My stay in Berlin has come to an end, I'm heading to Zurich on Monday to race there Friday night. When I am in a city for a major championship my feelings about that city are often hinged on my experience on the track, more than what that city has to offer or encounters with its inhabitants.
For Example:
Paris, France 2003-"Loving it, Loving it!"
Athens, Greece 2004-"Ugh, never going back there!"
Osaka, Japan 007-"Sake for everyone!"
That brings us to Berlin 009...It's post my final and I've not run a PB (personal best) but a PW...never heard of it? Me neither til Wednesday night, really. Its a personal worst. I'm not dazed or confused, the moment is very clear to me. It's not the first time I've seen the field run away from me, but this time I had the capacity to give chase and if my legs let me I was going to cross this finish line.
Customarily everyone stood around to see where they finished, and usually I would too. But it made no sense to do this, I wasn't even in the frame for one. So I said a
"Congrats Ladies" to the ones that seemed to be holding out the most hope. I'm certain their silence meant they didn't hear me. No doubt transfixed by the enormity of the moment. My words must have sounded like white noise, since I wasn't the jumbotron. I've been there, so I understood and just headed for the exit.
West Side!There I saw that the BF was waiting for me behind the rail at the mix zone. Phew. A soft place to fall...
━━━━━━━━
**Written instruction:**
Rewrite the part of the blog post that opens with "That brings us" and closes with "for the exit.", swapping "white noise" for "static". Work from the blog post alone.
━━━━━━━━
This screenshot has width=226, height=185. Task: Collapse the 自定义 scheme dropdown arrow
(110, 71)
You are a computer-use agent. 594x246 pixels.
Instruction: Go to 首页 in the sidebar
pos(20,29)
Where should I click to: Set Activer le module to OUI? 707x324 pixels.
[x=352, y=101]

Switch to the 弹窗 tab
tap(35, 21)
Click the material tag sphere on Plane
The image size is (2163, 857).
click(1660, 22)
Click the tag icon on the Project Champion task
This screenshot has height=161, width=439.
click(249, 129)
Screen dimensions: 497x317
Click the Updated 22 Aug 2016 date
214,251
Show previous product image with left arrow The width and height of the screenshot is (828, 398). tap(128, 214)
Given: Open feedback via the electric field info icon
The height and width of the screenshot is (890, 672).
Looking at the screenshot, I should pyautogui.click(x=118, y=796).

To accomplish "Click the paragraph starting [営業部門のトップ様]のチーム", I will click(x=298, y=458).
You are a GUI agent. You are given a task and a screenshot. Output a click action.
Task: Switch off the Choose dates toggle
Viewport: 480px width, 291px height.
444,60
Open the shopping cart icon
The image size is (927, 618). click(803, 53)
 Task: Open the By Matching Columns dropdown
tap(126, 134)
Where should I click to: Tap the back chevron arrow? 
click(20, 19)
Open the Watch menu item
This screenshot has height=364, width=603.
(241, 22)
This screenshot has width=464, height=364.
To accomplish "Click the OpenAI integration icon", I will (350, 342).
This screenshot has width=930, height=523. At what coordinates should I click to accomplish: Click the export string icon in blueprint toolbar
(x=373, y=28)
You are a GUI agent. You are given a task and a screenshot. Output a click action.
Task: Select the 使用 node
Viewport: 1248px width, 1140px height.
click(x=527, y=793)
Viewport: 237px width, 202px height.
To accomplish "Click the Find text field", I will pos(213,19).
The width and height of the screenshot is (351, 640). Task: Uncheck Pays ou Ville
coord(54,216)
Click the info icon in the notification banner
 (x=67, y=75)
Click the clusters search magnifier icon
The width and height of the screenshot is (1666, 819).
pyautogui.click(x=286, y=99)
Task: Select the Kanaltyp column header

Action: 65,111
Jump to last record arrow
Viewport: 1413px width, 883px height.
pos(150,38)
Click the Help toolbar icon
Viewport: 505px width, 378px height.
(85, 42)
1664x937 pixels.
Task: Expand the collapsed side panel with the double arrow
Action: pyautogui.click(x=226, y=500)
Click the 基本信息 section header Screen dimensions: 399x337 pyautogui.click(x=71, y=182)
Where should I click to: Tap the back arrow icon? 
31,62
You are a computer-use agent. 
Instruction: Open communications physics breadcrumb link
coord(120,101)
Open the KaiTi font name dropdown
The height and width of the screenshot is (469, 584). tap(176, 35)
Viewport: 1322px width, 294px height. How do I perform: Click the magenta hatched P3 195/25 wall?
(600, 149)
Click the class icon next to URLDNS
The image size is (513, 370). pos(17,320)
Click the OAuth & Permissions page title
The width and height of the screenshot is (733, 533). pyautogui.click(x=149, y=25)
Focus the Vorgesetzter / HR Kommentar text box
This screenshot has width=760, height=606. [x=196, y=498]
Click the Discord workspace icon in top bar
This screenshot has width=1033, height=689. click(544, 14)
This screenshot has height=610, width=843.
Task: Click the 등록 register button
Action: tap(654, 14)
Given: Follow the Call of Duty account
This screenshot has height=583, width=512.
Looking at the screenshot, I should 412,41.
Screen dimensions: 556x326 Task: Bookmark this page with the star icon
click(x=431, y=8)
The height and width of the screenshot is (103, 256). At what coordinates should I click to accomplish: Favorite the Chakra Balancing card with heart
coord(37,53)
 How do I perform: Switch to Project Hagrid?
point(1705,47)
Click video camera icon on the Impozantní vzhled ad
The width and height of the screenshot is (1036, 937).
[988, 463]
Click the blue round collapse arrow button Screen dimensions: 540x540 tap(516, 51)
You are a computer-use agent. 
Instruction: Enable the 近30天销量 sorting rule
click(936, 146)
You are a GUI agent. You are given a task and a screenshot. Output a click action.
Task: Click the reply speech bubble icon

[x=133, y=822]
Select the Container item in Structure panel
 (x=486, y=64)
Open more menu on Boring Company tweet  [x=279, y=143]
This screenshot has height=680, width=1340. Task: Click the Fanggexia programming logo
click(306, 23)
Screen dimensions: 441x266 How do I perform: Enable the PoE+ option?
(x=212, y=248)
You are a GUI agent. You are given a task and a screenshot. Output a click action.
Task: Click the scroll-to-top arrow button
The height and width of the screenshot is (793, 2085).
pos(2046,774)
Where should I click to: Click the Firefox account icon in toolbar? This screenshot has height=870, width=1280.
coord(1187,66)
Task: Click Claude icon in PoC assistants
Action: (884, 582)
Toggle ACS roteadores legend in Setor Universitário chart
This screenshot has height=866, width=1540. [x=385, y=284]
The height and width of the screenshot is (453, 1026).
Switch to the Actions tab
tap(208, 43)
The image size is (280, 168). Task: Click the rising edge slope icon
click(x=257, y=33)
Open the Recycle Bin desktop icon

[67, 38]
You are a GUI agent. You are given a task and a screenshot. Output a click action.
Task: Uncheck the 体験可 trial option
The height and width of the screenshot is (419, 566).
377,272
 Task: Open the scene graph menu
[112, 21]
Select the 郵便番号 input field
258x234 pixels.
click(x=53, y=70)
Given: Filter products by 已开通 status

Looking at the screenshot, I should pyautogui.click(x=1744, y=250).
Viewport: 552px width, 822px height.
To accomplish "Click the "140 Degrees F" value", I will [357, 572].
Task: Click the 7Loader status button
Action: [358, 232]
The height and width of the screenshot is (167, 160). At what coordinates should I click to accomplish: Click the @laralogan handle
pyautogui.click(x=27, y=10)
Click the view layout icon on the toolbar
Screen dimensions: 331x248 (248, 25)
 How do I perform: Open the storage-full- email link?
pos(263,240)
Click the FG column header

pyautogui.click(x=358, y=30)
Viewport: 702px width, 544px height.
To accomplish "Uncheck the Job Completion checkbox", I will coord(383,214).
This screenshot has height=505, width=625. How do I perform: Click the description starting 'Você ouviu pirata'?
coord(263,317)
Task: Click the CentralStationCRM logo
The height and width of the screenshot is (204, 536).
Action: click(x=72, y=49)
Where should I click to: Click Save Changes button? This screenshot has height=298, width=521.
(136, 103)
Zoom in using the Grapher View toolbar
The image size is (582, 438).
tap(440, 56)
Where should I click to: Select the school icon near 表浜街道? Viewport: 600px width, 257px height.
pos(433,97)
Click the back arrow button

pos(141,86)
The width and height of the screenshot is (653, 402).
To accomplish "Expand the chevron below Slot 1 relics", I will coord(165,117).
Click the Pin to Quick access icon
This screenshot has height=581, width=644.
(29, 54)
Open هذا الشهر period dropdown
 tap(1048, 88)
━━━━━━━━
**Complete answer:**
That brings us to Berlin 009...It's post my final and I've not run a PB (personal best) but a PW...never heard of it? Me neither til Wednesday night, really. Its a personal worst. I'm not dazed or confused, the moment is very clear to me. It's not the first time I've seen the field run away from me, but this time I had the capacity to give chase and if my legs let me I was going to cross this finish line.
Customarily everyone stood around to see where they finished, and usually I would too. But it made no sense to do this, I wasn't even in the frame for one. So I said a
"Congrats Ladies" to the ones that seemed to be holding out the most hope. I'm certain their silence meant they didn't hear me. No doubt transfixed by the enormity of the moment. My words must have sounded like static, since I wasn't the jumbotron. I've been there, so I understood and just headed for the exit.